10.3 The Prevalence of Cloud Layers and the Surface Radiative Impact of Their Phase During Different Synoptic Regimes at McMurdo Station, Antarctica

Wednesday, 11 July 2018: 4:00 PM
Regency E/F (Hyatt Regency Vancouver)
Israel Silber, Pennsylvania State University, University Park, PA; and J. Verlinde

Cloud layers in the polar regions have a substantial impact on the surface net radiation. This net radiation effect can be significant even when the cloud layers are optically thin (and consist of liquid droplets), and has been identified as the source of past widespread melting events. Better understanding of the processes that ultimately lead and support cloud layer persistence can validate and potentially improve the performance of climate models in the polar regions, particularly in Antarctica, where there is a paucity of detailed observations.

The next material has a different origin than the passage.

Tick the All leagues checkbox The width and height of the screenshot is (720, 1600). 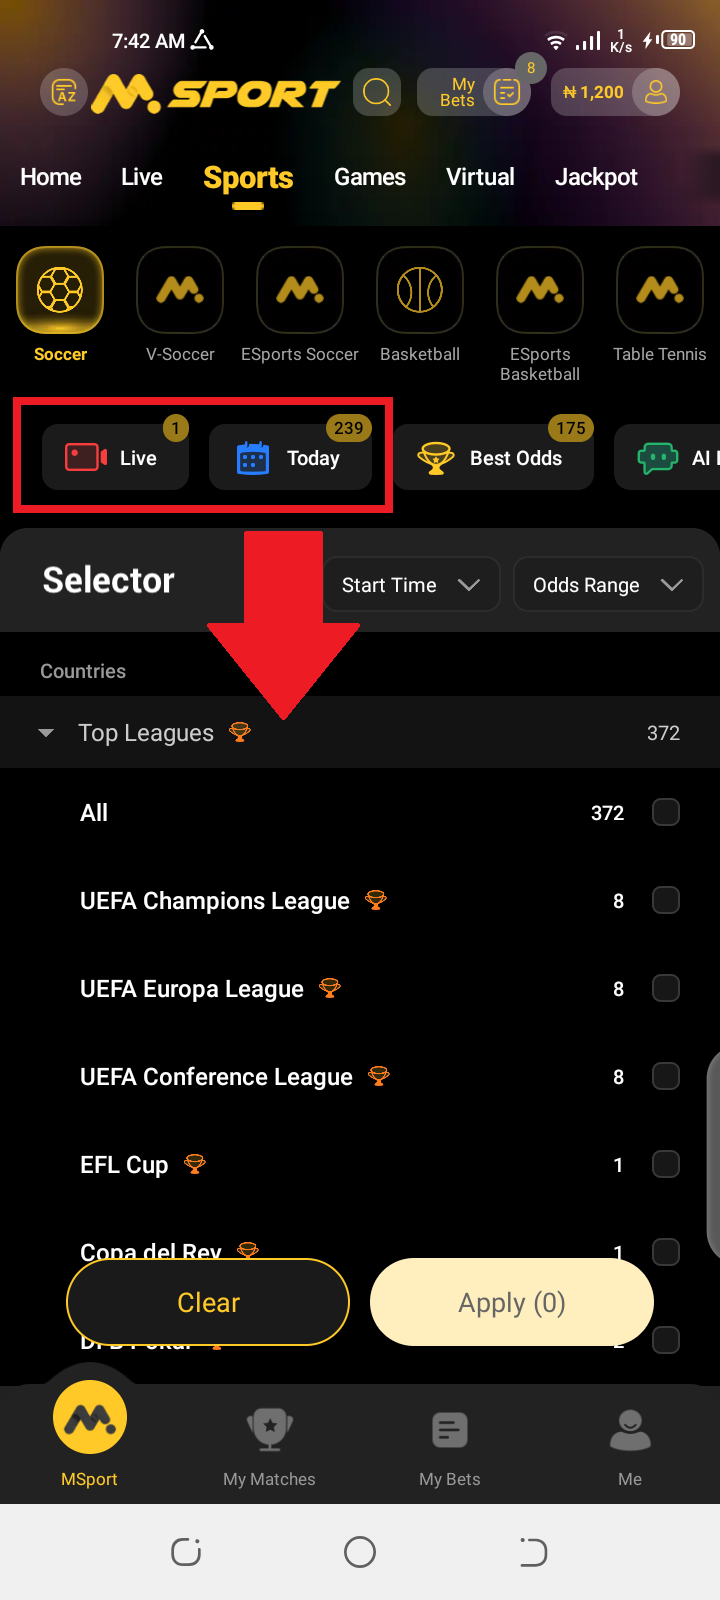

In this study, unprecedented cloud layer properties extracted from multiple-instrument measurements as part of the ARM AWARE campaign at McMurdo Station, Antarctica, are presented. The cloud parameters (e.g., Doppler velocity, liquid-cloud base height, liquid water path, etc.) are characterized based on the governing synoptic regimes, which are classified by using self-organizing maps (SOMs). The cloud layer influence on the net surface radiation in these synoptic regimes is examined and evaluated.